The Division is sad to record the death on Thursday 16 July of Sir John Rankin Goody, a long-time member of the Department. Jack Goody taught Social Anthropology at Cambridge for thirty years, from 1954 until his retirement in 1984. In 1973 he was elected to succeed Meyer Fortes to the William Wyse Professorship.

His many publications contributed widely to social anthropology, and he was also an influential figure in the human and social sciences more broadly, from The Social Organisation of the LoWiili (1954), through Literacy in Traditional Societies (1968), Technology, Tradition and the State in Africa (1971), Production and Reproduction (1976), The Domestication of the Savage Mind (1977), Cooking, Cuisine and Class (1982), The Development of the Family and Marriage in Europe (1983), The Oriental, the Ancient and the Primitive (1990), The Culture of Flowers (1993), The East in the West (1996), and The Theft of History (2006) to Renaissances (2010).
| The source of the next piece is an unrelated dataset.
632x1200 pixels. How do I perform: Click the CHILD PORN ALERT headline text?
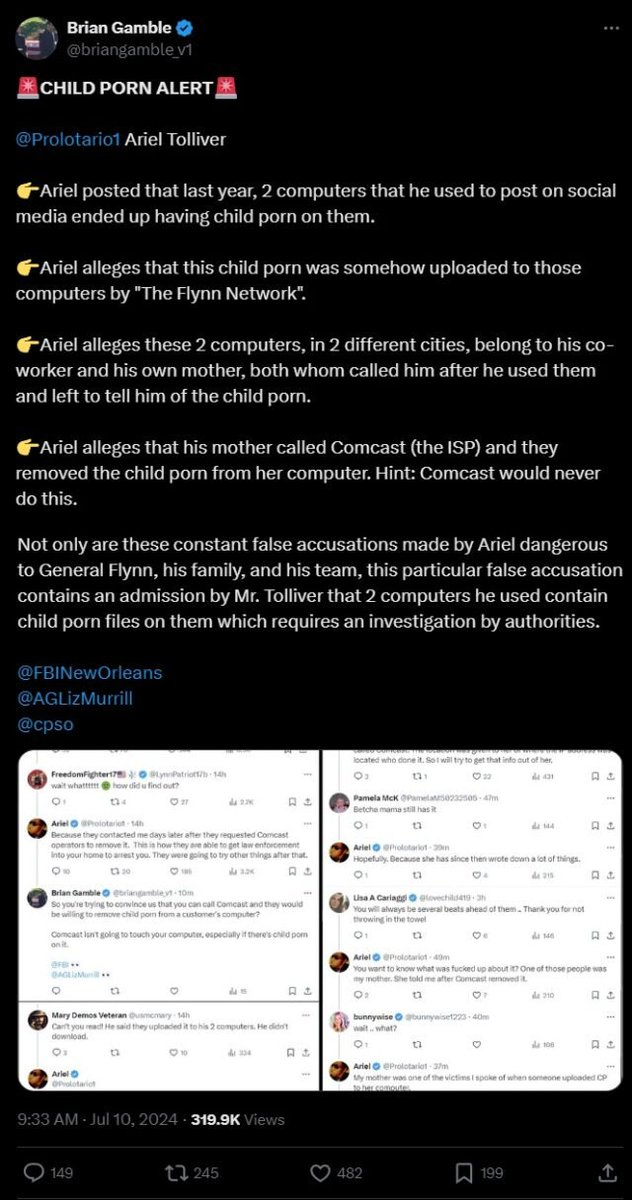[x=127, y=88]
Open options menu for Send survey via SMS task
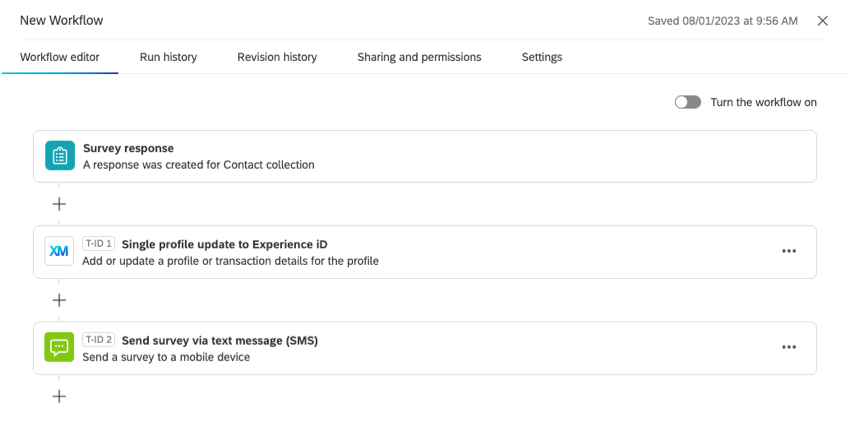 [x=789, y=347]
The many strands of his work brought a highly distinctive mode of world-historical comparison to bear on issues that continue to resonate with the concerns of contemporary anthropologists, particularly in his much-debated writings on the nature and origins of global modernity, which he explored from a perspective strongly challenging eurocentric teleologies and ‘rise of the West’ triumphalism.

Jack Goody received many international awards and honours in the course of his long career, including a Knighthood for services to Social Anthropology in 2005.